→ Exercise goal
For the entries that follow, restate word for word the line containing "Task: Click the Nâng cấp upgrade button", the line containing "Task: Click the black thread color swatch", and every line that lies between them.

_____

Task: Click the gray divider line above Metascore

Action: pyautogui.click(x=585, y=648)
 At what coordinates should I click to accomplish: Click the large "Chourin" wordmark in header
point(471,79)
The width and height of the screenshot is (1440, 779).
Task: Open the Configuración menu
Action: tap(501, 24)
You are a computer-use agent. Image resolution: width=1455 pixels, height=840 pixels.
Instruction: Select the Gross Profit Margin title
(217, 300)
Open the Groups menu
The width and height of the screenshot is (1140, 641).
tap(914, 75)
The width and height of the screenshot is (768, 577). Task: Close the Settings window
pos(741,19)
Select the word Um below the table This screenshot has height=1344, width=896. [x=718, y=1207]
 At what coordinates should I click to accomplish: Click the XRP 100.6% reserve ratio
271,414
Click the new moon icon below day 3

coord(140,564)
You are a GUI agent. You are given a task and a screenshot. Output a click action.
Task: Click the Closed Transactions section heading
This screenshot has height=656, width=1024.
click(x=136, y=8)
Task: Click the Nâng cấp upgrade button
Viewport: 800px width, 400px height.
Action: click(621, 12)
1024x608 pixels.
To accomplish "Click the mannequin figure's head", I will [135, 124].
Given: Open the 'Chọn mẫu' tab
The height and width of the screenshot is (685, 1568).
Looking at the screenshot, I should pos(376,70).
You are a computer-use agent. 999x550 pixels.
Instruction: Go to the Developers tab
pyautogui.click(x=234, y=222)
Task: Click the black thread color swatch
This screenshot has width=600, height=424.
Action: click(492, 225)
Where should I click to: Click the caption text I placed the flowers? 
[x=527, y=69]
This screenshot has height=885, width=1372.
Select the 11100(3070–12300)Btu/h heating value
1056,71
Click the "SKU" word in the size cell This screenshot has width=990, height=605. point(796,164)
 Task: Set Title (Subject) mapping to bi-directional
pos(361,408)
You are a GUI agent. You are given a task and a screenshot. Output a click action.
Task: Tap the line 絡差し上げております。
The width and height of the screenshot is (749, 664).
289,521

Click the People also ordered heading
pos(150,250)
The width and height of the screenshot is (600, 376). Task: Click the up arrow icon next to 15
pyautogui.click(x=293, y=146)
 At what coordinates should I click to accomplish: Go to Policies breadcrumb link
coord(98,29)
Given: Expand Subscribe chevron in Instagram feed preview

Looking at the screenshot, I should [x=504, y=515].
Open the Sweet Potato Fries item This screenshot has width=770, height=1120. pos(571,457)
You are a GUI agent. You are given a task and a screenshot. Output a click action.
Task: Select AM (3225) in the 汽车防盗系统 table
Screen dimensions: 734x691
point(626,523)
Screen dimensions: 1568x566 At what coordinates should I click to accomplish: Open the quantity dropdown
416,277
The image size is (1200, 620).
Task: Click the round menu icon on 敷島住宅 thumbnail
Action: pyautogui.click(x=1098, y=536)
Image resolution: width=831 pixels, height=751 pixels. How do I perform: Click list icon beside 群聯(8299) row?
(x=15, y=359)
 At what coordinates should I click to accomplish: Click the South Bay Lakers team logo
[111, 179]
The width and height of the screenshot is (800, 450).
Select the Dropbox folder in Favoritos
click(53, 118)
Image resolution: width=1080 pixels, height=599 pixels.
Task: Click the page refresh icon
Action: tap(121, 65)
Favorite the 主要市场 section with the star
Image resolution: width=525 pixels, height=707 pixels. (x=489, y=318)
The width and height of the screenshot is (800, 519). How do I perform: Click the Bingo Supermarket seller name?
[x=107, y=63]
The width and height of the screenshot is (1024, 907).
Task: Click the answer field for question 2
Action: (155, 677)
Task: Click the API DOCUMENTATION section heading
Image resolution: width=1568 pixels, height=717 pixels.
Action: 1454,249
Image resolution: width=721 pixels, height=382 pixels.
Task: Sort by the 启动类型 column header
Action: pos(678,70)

_____

→ Response for this exercise
Task: Click the Nâng cấp upgrade button
Viewport: 800px width, 400px height.
Action: click(621, 12)
1024x608 pixels.
To accomplish "Click the mannequin figure's head", I will [135, 124].
Given: Open the 'Chọn mẫu' tab
The height and width of the screenshot is (685, 1568).
Looking at the screenshot, I should pos(376,70).
You are a computer-use agent. 999x550 pixels.
Instruction: Go to the Developers tab
pyautogui.click(x=234, y=222)
Task: Click the black thread color swatch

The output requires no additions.